Vous avez déclaré que vous aviez eu du mal à assumer votre féminité. Pourquoi? 
Je n’ai jamais voulu me présenter comme «la grande blonde». Peut-être parce que, plus jeune, j’étais un vrai tomboy, maigre comme un pic. J’avais beau jouer au basket, je n’avais pas de muscles. J’avais l’impression que silhouette filiforme égalait faiblesse. Une faiblesse que je devais cacher. Même à l’école de théâtre, je convoitais les rôles de gars… 

C’est pourtant votre rôle de Roxanne, la courtière immobilière sexy dans Le mirage, qui vous a révélée au grand public… 
Ben oui, c’est fou! J’étais loin de m’imaginer en séductrice! Et mes parents encore moins! (éclat de rire) Mais mon audition pour le film a marqué un tournant. Je me suis dit: «Ça va faire. Enwèye, assume-la, ta féminité!» 

Quel a été le déclic? 
Ça a été un long processus. Après sept ans chez la psy, j’ai réalisé combien je m’empêchais d’aller vers ce que je pouvais faire. Et qu’à force de toujours combattre qui on est, on n’arrive à rien. Alors, j’ai foncé. 

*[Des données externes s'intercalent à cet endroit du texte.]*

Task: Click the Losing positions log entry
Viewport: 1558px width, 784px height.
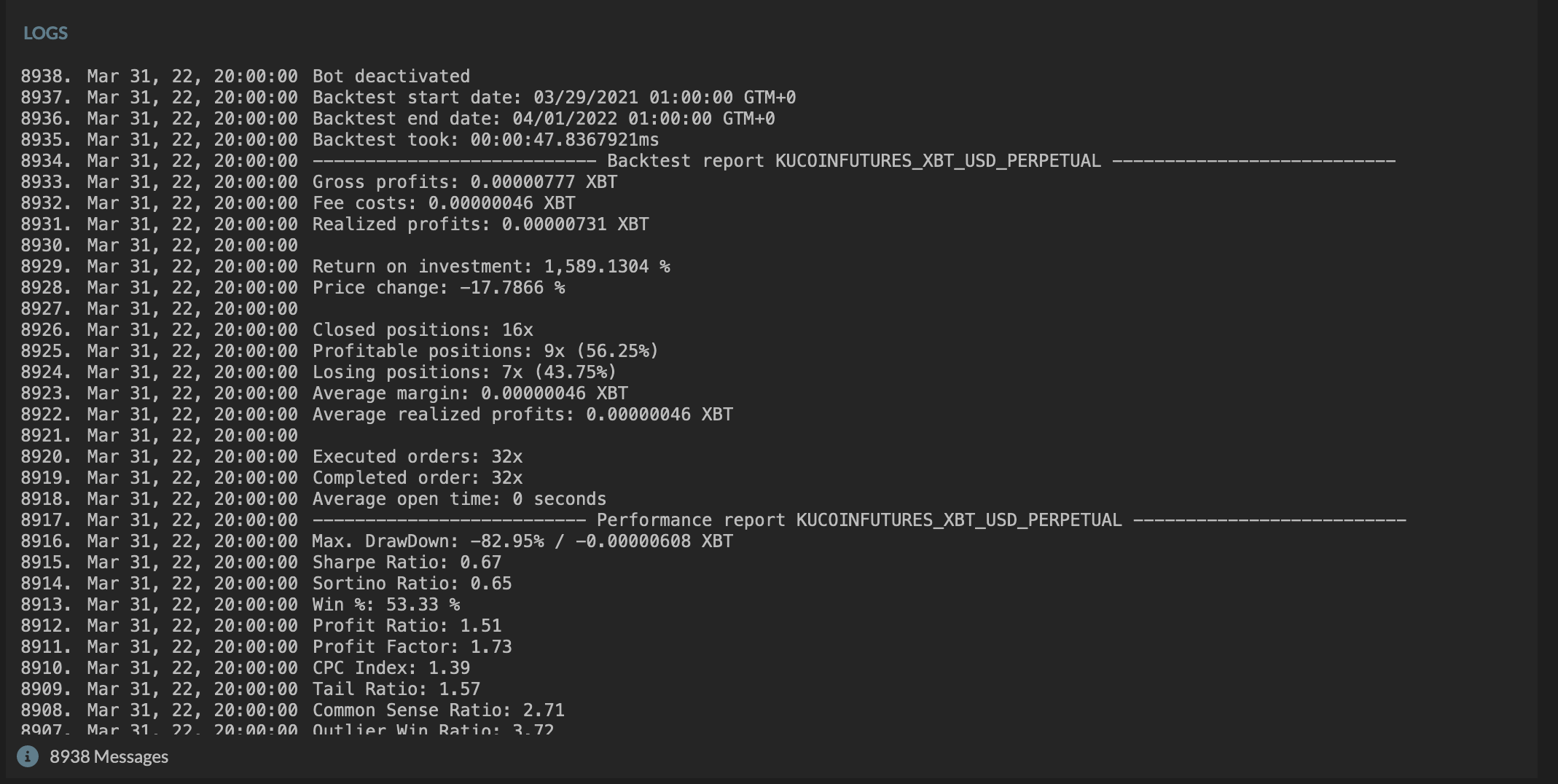Action: click(x=318, y=372)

Vous vous êtes trouvée, en somme? 
Oui! C’est super important de savoir la place qui nous revient. Sinon, on a un ost* de problème! (silence) À la fin de ma vingtaine, j’ai dû apprendre à connaître mes besoins. Et à les prendre en considération. 

Lequel de vos besoins s’est révélé essentiel? 
Le besoin d’affection. Je l’ai tellement réprimé. J’ai toujours cru que j’étais correcte toute seule. Ben voyons! (rires) On a tous besoin d’affection! Je trouve ça beau, la fragilité de l’autre, alors pourquoi je juge la mienne? 

C’était votre façon de vous protéger, peut-être? 
C’est sûr! J’étais super indépendante et je ne m’ennuyais jamais de personne. Puis j’ai eu envie de m’ennuyer de quelqu’un et qu’il s’ennuie de moi aussi. Je rêvais d’un cocon affectif, d’une relation passionnée. Maintenant, je m’ennuie de mon chum. Et mon besoin d’affection, je l’assume. Je me rattrape! 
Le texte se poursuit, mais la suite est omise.